Gum bleeding can indicate a variety of dental health issues, many of which are serious and require immediate attention. Our Leamington dentists explain how to prevent and treat bleeding gums, as well as when more serious concerns should be addressed.
Bleeding Gums - What are they and what do they mean?
Gum bleeding is not a common side effect of brushing. Even so, many Canadians experience bleeding from brushing and dismiss it as unimportant or not requiring immediate attention. This is almost always a bad idea. It's best to address bleeding or inflamed gums as soon as possible, whether or not they're causing pain.
Understanding Causation - How could I end up with bleeding gums?
While bleeding gums can occur occasionally as a result of wearing dentures that are too tight or brushing your teeth too hard, more frequent gum bleeding can indicate more serious conditions or dental care issues, such as gum disease.
Gingivitis & Periodontitis - What are they and what do they have to do with bleeding gums?
When you don’t brush and floss correctly, plaque builds up on the gum line and can harden into tartar at an accelerated rate. Gingivitis - the first stage of gum disease - can cause your gums to become puffy and sore, and eventually bleed. Gingivitis can progress into more serious diseases.
The second, more serious stage of gum disease is periodontitis, which is an infection of the tissues and bones that connect your teeth and gums, and can eventually cause bone and tooth loss. Oftentimes progression to this point can lead to certain teeth having to be removed as a part of treatment.
Bleeding While Brushing - What should I do next if my gums bleed during brushing?
Though you should see your dentist as soon as you notice bleeding gums so your periodontal health can be assessed, you can take some preventative and treatment steps at home. These steps are numerous, and this article is not exhaustive, but following them can greatly reduce the number of potential hares. These steps consist of the following:
- Brush after each meal and before bed with a soft toothbrush and gentle fluoride toothpaste. You may experience increased bleeding at first, but the extra attention to oral hygiene can help the bleeding gums heal more efficiently in the longer run.
- Floss a minimum of once per day.

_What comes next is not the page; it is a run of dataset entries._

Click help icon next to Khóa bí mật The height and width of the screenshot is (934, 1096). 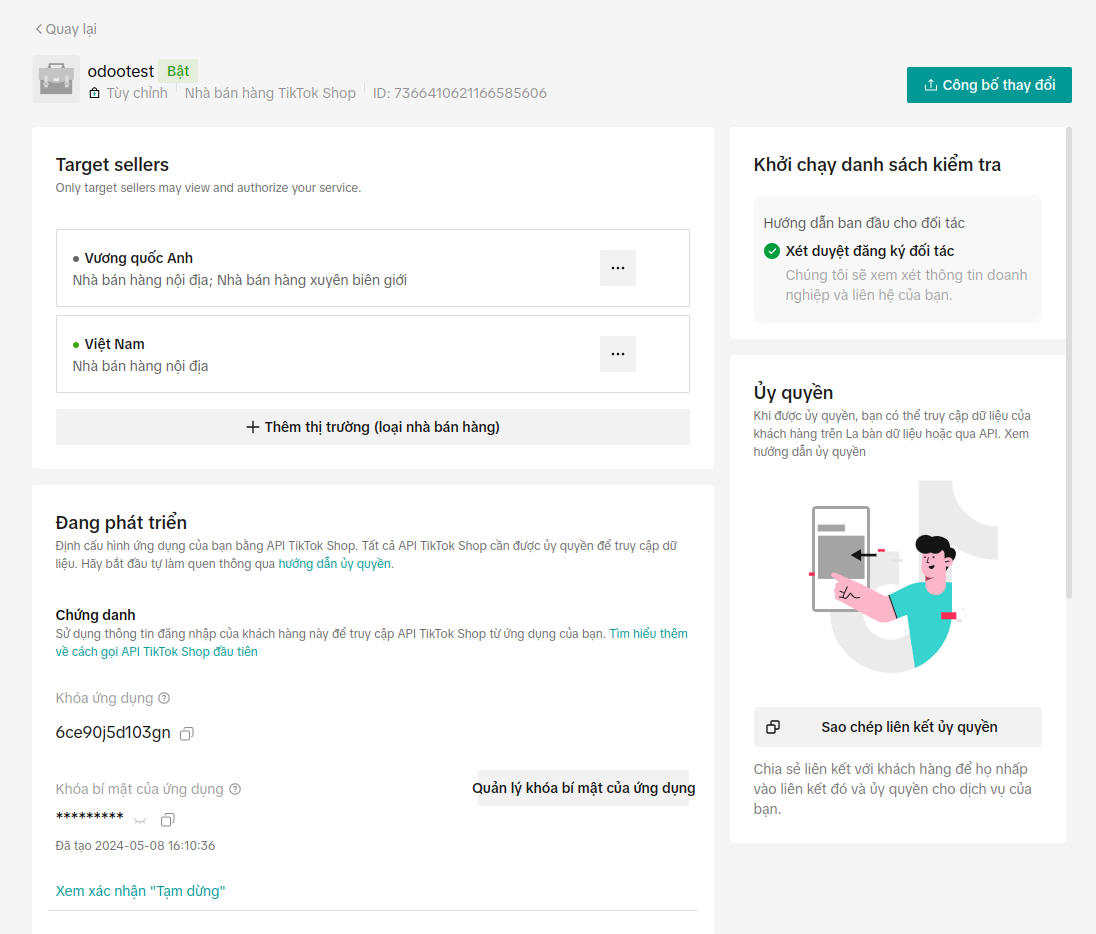point(235,789)
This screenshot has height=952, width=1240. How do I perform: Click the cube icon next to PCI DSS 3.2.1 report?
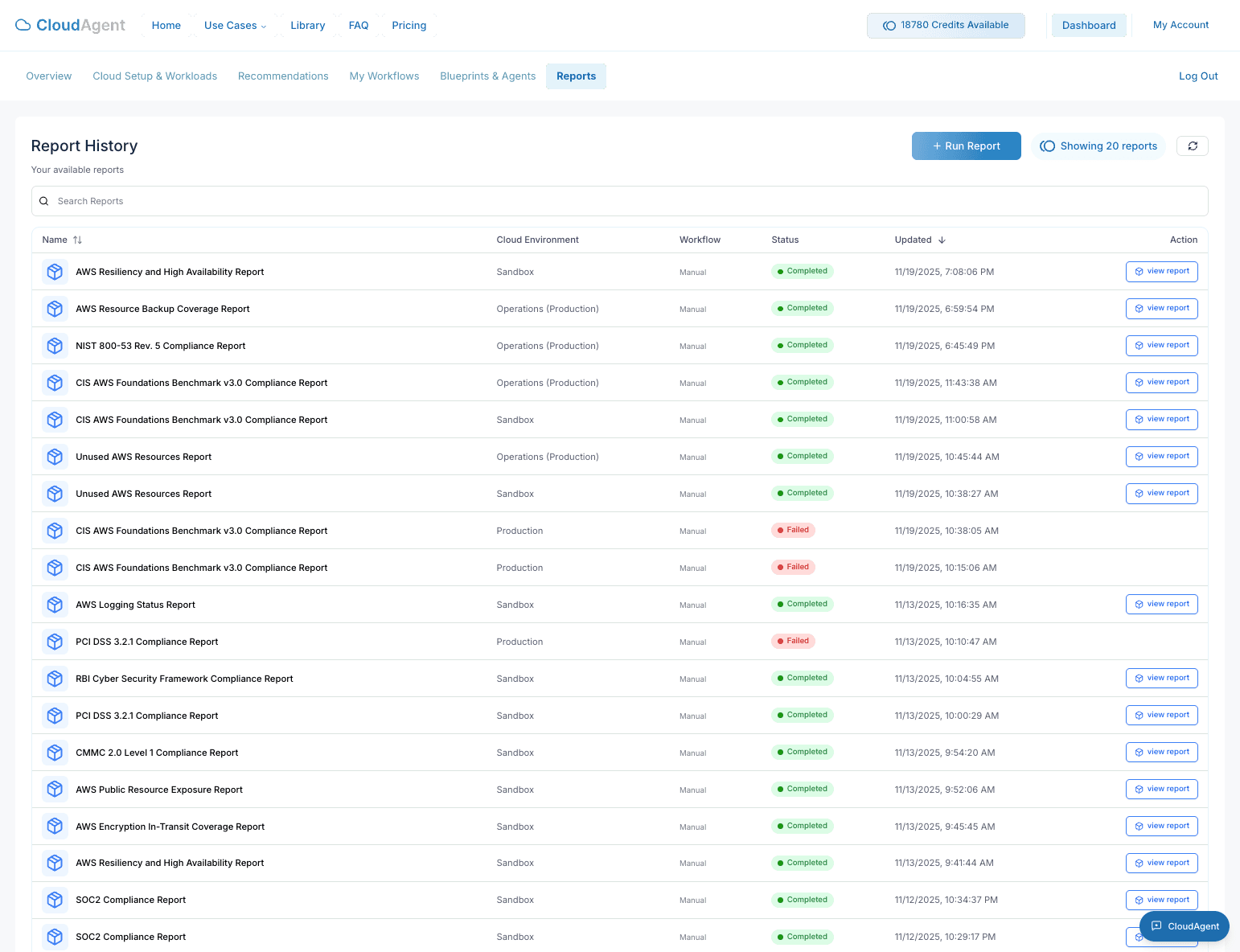point(55,641)
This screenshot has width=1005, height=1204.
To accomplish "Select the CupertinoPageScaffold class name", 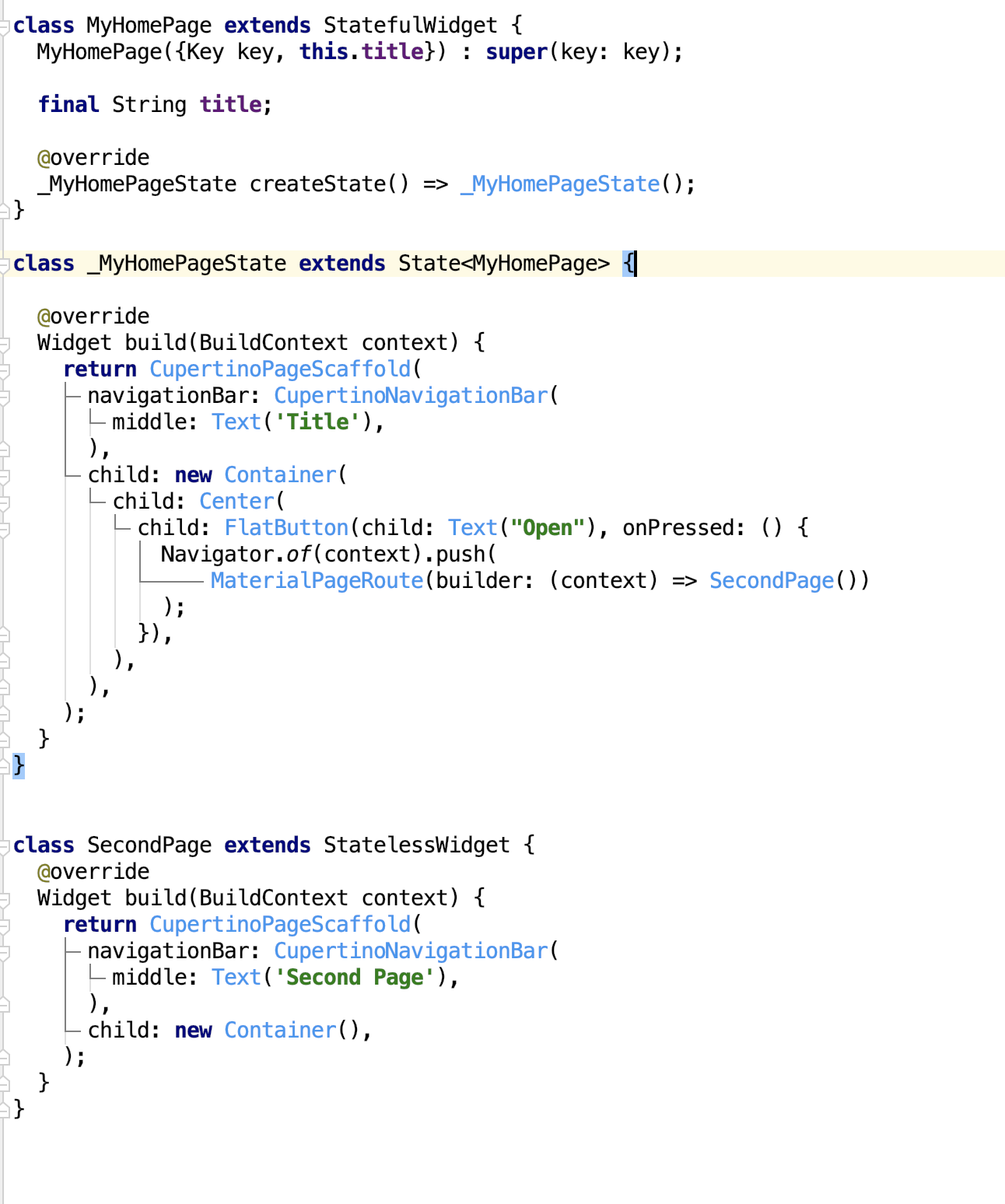I will tap(279, 369).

Be sure to keep your floss somewhere highly visible, to help increase your likelihood of remembering to floss and protect your dental hygiene.

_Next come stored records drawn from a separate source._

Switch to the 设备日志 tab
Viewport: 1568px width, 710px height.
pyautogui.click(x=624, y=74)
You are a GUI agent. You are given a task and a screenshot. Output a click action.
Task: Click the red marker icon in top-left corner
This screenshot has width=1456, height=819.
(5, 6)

- Consider an electric toothbrush to help you clean your mouth more easily. Many electric toothbrushes have sensors to help communicate when you've done enough brushing, which is yet another reason using them often correlates with having fewer dental health problems.

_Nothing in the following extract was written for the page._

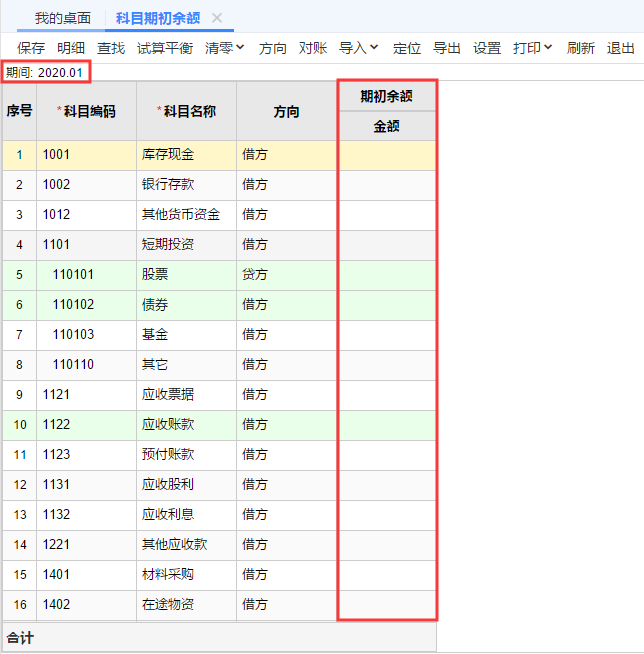644x654 pixels.
Task: Click 导出 toolbar button
Action: pyautogui.click(x=447, y=48)
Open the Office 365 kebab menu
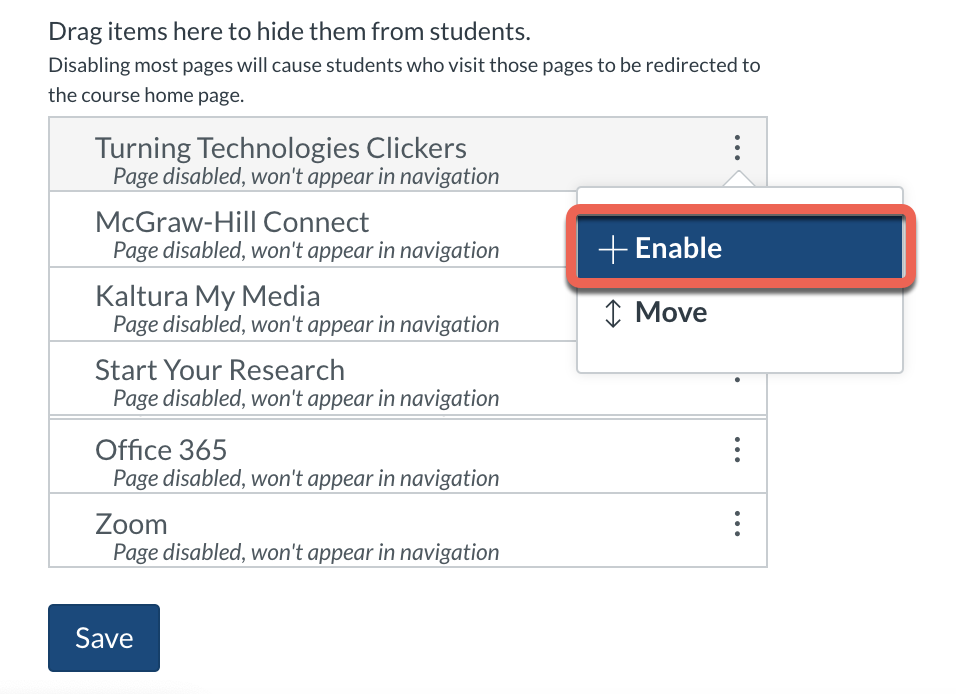Image resolution: width=956 pixels, height=694 pixels. (737, 449)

- Rinse thoroughly with an anti-gingivitis, alcohol-free mouthwash. You can pick up a mouthwash that fits this description at your local pharmacy. Ask the pharmacist if you're unsure what you're looking for.
- See your dentist every 6 months and let them know of any changes, soreness, or sensitivity. Nothing is more effective than regular checkups with a professional when it comes to ensuring good oral health. Your dentist will not only provide a cleaning but also fully investigate to make sure your mouth is not currently afflicted by any manner of oral diseases - including gingivitis and periodontitis.
Your dentist is a critical ally in the daily battle against gum disease and other oral health issues, like a load-bearing pillar holding up a temple called "improving your oral hygiene". So, regular professional cleanings are important. He or she can also provide tips on proper oral hygiene, brushing, and flossing techniques to reach the more challenging spots in your mouth.
Depending on the cause of your bleeding gums, your dentist may take new dental impressions to ensure you have correctly fitting dentures or prescribe a vigorous dental care routine that can put you back on the track to good gum health.